Submitted to: Molecular Endocrinology
Publication Type: Peer Reviewed Journal
Publication Acceptance Date: 10/21/1997
Publication Date: N/A
Citation: N/A

Interpretive Summary: Growth hormone (GH), produced by the pituitary gland, plays a major role in regulating growth and body composition in mammals. In poultry, the role of GH is less certain. It is known that GH exists in numerous isoforms- molecules which are slightly different in structure. Different isoforms may have different functions in regulating growth and metabolism. Determination of the biological function of GH in poultry requires large quantities of hormone for testing. Because of the many isoforms of GH produced, it is not possible to purify sufficient material from slaughterhouse pituitaries. Recombinant chicken GH has been produced in a bacterial system, but bacteria cannot produce isoforms that are similar to those produced by vertebrates. This study was conducted to produce recombinant chicken GH in a eukaryotic vector, and to assess whether biologically-relevant isoforms would be produced. Results showed that the chicken GH produced by gypsy moth cells was biologically active and displayed an isoform pattern similar to that of natural pituitary GH. However, the quantity of GH produced was disappointing, suggesting that other expression systems should be investigated. This study is the first to demonstrate production of a recombinant avian hormone in a eukaryotic expression system, and shows that such systems can produce biologically- relevant hormone isoforms. Availability of such hormones will enhance research into the role of hormones and their isoforms in regulating growth and reproduction.
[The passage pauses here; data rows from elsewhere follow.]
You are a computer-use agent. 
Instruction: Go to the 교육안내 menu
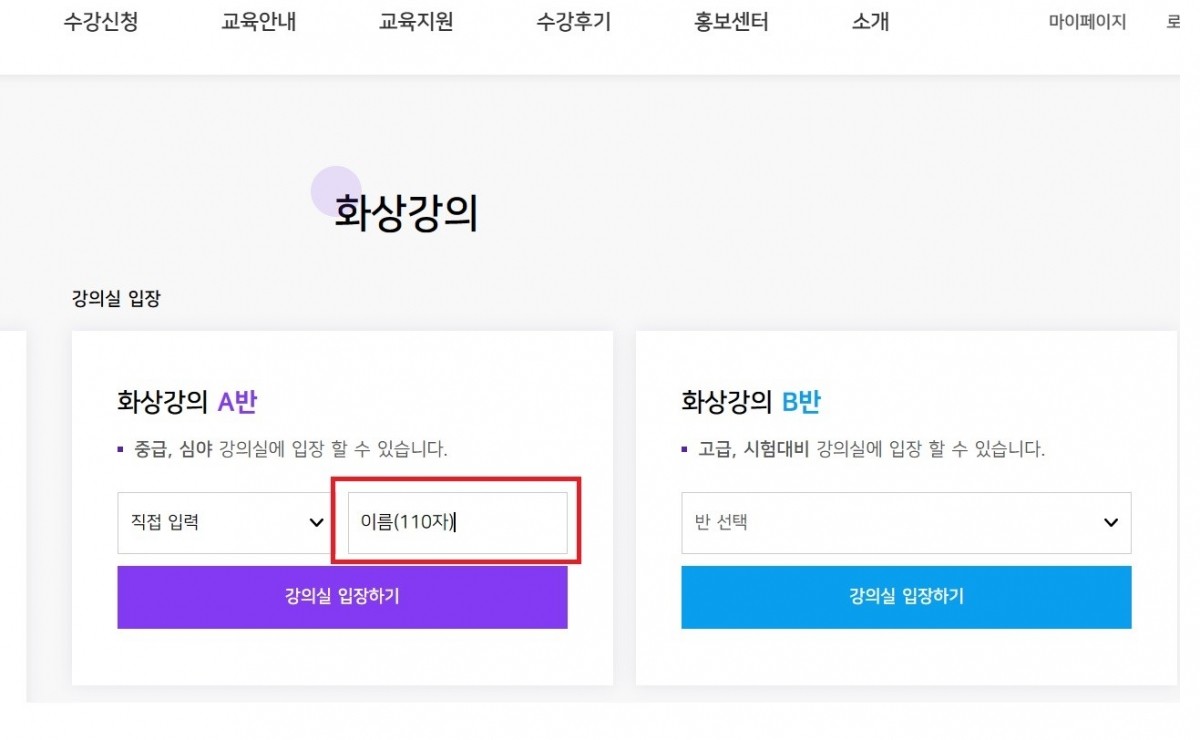258,22
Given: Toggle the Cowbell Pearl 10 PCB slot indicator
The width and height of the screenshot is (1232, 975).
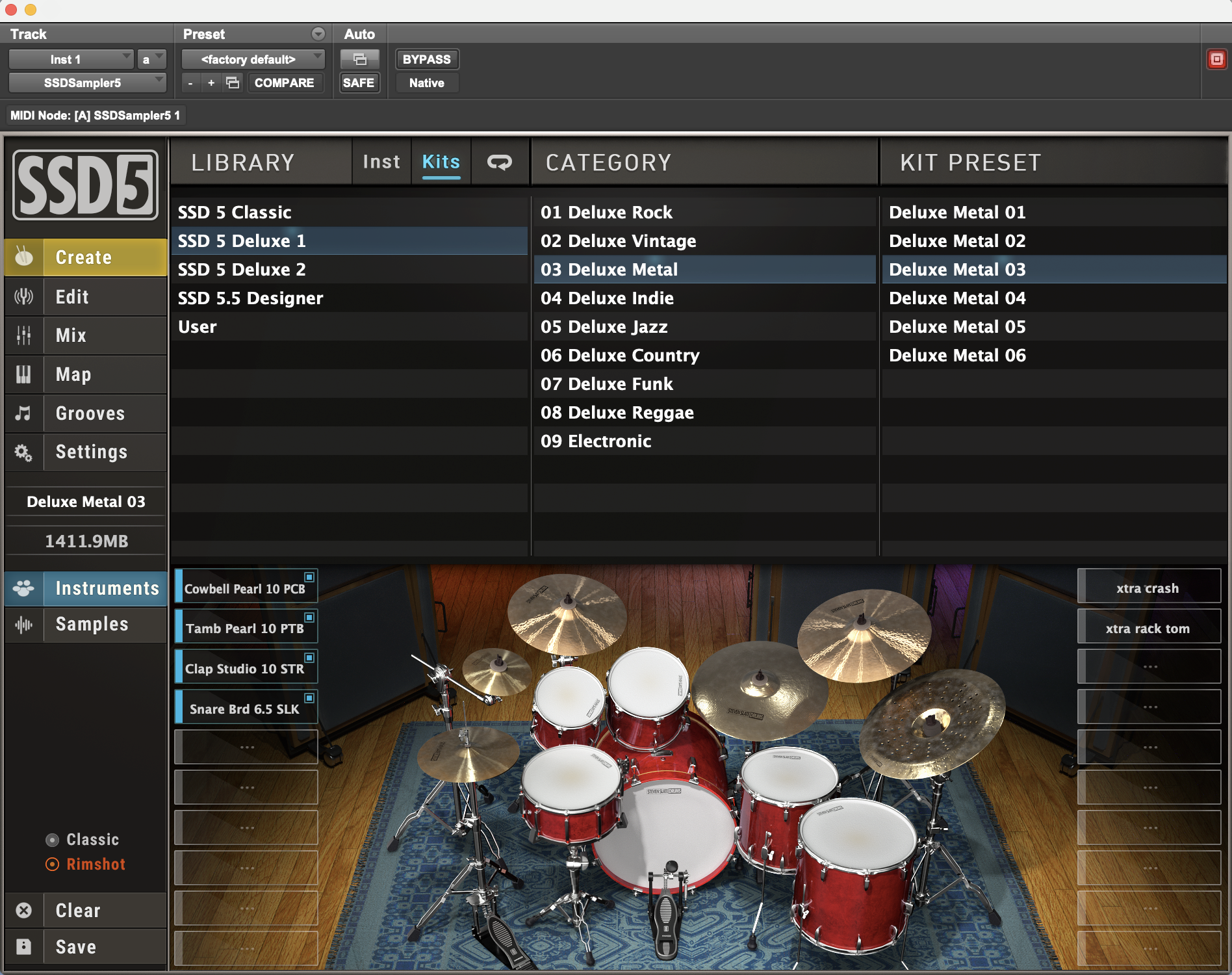Looking at the screenshot, I should (x=309, y=577).
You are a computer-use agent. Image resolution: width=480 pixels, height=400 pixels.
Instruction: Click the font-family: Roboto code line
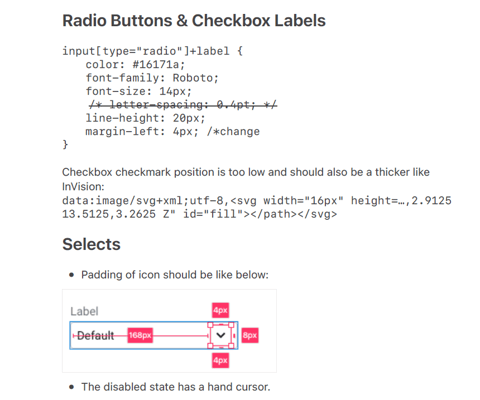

Technical Abstract: A full-length chicken growth hormone cDNA was placed downstream from the Autograph californica nuclear polyhedron virus, AcNPV, polyhedron gene promoter and expressed in Sf9 insect cells. Secreted recombinant chicken growth hormone levels averaged 2-10 ug/ml from day 5 to 10 postinfection. The recombinant chicken growth hormone analyzed by SDS-PAGE gels and Western blotting consisted of a doublet with molecular weight of 26.5 and 23.5 kDa. Analysis by 2 D electrophoresis of partially-purified recombinant chicken growth hormone and purified native chicken growth hormone revealed similar immunoreactive charge isoforms and molecular weight variants. The recombinant hormone was biologically active in an homologous radioreceptor assay. The results show that chicken growth hormone expressed in insect cells is biologically and immunologically active, and that a variety of isoforms are secreted which exhibit size and charge properties similar to those of pituitary-derived chicken growth hormone.